■ PROBLEM
Print the listing below again from the line that contains "Instruction: Sort table" onward, keeping every line exact and leaving out the lines before it.

■ RECORD EXCERPTS
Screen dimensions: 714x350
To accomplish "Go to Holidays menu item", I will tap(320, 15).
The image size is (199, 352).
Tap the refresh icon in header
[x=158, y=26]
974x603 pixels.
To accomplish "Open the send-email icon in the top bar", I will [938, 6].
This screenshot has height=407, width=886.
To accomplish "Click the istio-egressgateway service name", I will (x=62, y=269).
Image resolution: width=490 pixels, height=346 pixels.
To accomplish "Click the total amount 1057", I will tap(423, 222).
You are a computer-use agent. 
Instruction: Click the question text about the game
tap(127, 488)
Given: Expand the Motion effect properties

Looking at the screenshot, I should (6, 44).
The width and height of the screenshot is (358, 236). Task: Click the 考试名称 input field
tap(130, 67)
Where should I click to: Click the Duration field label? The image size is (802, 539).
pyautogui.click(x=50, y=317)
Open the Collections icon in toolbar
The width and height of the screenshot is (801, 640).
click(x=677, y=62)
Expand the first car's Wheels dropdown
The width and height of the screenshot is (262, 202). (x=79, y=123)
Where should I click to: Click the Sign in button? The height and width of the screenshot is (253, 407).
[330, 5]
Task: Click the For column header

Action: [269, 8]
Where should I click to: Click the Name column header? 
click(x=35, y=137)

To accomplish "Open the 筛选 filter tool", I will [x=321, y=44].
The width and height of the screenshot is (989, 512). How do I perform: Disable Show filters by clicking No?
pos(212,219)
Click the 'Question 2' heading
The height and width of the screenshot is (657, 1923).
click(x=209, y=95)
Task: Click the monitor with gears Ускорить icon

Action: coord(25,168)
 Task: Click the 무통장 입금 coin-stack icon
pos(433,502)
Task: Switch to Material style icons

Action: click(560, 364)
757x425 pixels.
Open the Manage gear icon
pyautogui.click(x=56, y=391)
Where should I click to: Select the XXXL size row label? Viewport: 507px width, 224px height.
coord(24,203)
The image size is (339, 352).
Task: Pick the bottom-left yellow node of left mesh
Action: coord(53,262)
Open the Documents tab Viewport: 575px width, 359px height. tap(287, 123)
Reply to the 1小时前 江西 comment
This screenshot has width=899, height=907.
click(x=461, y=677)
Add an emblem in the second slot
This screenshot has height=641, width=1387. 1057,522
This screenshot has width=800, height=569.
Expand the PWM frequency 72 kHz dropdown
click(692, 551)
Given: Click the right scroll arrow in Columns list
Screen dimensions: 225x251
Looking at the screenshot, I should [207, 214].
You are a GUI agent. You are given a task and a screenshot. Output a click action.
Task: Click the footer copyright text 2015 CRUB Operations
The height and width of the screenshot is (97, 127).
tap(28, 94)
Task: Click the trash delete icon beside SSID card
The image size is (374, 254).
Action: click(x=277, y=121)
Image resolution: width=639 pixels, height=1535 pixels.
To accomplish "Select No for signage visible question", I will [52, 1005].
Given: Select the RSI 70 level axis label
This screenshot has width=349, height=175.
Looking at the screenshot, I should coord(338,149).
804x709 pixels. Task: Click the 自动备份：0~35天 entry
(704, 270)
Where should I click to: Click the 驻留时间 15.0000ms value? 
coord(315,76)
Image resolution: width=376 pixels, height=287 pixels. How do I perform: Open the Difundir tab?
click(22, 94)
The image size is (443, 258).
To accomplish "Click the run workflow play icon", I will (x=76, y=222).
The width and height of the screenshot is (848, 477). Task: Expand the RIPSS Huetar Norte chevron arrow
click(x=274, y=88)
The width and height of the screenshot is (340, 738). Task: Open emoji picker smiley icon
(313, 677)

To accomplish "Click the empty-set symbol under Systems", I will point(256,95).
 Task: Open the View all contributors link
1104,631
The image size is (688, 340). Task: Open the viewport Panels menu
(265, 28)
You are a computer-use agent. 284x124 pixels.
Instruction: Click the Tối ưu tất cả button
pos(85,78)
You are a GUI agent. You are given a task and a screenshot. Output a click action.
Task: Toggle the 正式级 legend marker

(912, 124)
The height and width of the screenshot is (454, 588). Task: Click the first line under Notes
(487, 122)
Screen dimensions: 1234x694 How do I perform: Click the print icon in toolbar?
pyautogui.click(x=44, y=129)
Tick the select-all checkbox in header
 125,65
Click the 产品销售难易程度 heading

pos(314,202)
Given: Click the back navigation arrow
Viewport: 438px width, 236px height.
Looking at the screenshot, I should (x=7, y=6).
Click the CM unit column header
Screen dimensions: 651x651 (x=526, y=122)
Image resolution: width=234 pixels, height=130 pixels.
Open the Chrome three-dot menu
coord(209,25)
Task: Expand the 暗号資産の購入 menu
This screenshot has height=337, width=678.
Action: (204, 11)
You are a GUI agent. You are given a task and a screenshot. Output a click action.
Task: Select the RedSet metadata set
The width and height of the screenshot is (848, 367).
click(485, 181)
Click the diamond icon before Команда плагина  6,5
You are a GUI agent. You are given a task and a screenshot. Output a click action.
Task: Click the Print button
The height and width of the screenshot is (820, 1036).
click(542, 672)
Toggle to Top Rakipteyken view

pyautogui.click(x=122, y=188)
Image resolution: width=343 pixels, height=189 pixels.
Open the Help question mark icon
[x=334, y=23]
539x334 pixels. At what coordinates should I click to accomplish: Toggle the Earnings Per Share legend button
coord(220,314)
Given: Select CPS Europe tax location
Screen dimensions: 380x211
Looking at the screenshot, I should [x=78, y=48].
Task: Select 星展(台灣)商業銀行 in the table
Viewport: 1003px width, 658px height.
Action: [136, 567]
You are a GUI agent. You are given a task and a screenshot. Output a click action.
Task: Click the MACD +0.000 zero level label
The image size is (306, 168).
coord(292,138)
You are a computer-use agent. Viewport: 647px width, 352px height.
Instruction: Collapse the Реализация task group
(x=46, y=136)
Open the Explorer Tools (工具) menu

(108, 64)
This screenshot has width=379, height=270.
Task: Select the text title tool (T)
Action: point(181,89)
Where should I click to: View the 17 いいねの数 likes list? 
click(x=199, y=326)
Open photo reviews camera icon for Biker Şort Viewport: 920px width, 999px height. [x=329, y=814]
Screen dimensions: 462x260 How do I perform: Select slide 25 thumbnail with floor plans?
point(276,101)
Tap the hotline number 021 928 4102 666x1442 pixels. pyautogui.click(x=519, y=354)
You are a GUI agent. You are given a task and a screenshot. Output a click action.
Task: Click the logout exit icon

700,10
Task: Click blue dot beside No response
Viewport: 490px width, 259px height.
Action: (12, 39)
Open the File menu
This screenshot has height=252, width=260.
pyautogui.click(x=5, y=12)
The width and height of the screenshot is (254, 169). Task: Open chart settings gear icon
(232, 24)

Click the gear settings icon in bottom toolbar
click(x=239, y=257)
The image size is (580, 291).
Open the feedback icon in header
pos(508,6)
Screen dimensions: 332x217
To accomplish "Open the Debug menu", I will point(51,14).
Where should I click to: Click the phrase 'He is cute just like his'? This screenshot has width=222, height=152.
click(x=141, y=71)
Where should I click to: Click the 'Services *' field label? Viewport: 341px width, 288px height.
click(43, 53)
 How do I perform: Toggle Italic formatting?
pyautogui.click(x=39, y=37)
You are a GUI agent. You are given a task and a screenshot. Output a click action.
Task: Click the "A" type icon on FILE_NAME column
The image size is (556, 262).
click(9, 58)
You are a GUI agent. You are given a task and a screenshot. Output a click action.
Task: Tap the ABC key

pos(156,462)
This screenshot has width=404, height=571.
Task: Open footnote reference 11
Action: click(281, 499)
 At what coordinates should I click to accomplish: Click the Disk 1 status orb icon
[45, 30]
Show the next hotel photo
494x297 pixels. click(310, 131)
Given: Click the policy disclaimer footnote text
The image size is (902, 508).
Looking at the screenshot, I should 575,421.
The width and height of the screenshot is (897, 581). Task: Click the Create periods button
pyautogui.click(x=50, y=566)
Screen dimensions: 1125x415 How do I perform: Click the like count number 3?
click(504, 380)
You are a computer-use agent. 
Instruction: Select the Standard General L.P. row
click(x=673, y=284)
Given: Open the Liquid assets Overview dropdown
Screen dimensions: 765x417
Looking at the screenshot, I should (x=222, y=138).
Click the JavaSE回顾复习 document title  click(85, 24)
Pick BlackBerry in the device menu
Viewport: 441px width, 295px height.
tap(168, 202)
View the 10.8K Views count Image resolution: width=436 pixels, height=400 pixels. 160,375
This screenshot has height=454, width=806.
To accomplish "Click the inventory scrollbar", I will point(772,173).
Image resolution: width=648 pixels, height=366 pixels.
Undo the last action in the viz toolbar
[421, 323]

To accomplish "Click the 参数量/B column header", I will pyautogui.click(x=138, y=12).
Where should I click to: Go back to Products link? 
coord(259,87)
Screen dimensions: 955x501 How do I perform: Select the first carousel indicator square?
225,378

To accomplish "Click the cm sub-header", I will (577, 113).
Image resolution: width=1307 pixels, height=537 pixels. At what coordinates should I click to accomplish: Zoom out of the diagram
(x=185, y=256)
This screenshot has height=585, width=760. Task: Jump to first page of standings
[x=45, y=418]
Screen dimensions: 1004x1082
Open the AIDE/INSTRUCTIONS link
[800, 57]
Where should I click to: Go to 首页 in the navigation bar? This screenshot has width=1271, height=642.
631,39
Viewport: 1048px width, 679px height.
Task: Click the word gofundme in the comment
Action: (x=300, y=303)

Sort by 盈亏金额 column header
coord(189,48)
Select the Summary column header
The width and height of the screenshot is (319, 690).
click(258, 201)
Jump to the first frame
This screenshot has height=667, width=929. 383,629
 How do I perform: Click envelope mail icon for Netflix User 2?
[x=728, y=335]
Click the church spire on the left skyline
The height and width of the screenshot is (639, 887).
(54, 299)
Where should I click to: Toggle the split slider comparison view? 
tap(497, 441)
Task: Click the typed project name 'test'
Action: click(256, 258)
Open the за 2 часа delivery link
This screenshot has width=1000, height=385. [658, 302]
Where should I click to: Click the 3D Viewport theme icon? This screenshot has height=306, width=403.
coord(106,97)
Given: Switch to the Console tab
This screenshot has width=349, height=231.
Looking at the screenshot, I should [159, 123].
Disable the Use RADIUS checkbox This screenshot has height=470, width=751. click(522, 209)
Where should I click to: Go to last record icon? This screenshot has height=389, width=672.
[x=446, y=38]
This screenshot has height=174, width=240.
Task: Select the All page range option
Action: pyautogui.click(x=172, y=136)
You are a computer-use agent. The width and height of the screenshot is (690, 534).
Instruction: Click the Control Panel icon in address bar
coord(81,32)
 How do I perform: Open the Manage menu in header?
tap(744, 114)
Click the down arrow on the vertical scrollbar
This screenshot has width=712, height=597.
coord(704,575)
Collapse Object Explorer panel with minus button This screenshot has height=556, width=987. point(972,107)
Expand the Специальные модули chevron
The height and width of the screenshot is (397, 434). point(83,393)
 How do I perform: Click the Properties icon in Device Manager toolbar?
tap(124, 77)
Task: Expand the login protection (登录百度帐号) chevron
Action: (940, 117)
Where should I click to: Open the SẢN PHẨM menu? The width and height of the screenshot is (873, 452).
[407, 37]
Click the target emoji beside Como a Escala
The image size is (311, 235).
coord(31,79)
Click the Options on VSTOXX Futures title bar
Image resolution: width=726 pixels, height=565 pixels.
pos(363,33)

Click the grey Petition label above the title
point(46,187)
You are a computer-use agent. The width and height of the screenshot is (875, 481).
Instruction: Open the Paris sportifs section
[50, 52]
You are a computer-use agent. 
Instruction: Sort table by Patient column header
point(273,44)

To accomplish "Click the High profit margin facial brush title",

■ RESPONSE TO THE TASK
Instruction: Sort table by Patient column header
point(273,44)

To accomplish "Click the High profit margin facial brush title",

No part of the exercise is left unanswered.